If you’re more of an intuition-based personality type, remember that data is king at Amazon. Building a series of axioms is fine, so long as you can present hard facts or solid anecdotes to support your ideas. Socialize these early and let others help guide how they shape up. It’s good practice ahead of the narrative read, and I would always make time to provide preliminary feedback to colleagues knowing how valuable it is to the process.

Learn and Be Curious
One of the aspects of working at Amazon I enjoyed enormously was the opportunities afforded to all employees for internal mobility. There are so many facets to the business, and the enormous success of the company meant we were perpetually in hiring mode.

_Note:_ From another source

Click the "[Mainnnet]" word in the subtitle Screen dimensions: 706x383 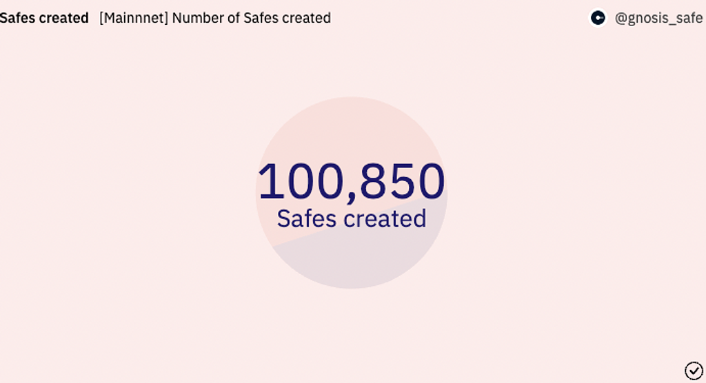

As an employee, you are encouraged to be inquisitive. It’s one of the LPs that resonated with me the most, and the catalyst for wanting to expose myself to different parts of the organization. While it would be impossible to master everything about your line of business, in some ways, the organization actively encourages you to think about where else you can implant yourself and apply your skills and expertise.

There is an 18-24 month itch that starts to take over many an Amazonian. It tends to culminate in one of several outcomes—either getting promoted, taking on a new role within your existing company, or moving to a completely new part of the Amazon org. I am one of those incredibly fortunate people who was given some great growth opportunities. While I joined to help build the startup business, getting a chance to work on the Games side of Amazon (an industry I had no prior experience of), and then being part of a cross-portfolio special projects team were the sort of opportunities that enriched my time with the company. I felt trusted and empowered to make the most of my career, while staying curious and learning new things.

The People Make It
It would be naïve to think you will like everyone you work with. The same goes for Amazonians. You will most definitely encounter some shitty types that will eventually get managed out of the business as the system corrects itself. Some will leave. Some you’ll just learn to co-exist with. But then there are the ones you bond with, the ones who challenge and support you, lift you up, make you laugh, have your back, teach you things, push you to be better. Thank you for everything. I appreciate you.

Writing this post, I am painfully aware that I’ve failed to acknowledge some of the common criticisms made of Amazon as an employer. This is not the focus of my piece. No employer is perfect and there was much at Amazon I instinctively felt the need to rally against, because it didn’t align with my view of the world at the time. Some of these views I still maintain today. However my intention in writing this piece was to preserve a record of the things that had a positive impact on me as an individual. It doesn’t remove my ability to empathise or find common ground with employees who have expressed their frustration with the company. It just wasn’t the experience I had, and therefore I feel ill-equipped to comment on someone else’s point of view.

To end on a more upbeat final note, I would not change or trade my time as an Amazonian for anything. Those five years exist as an important period of my life that I know I’ll never get to experience again. I learnt a lot about myself, which has ultimately made me a better Marketer, thinker, and human.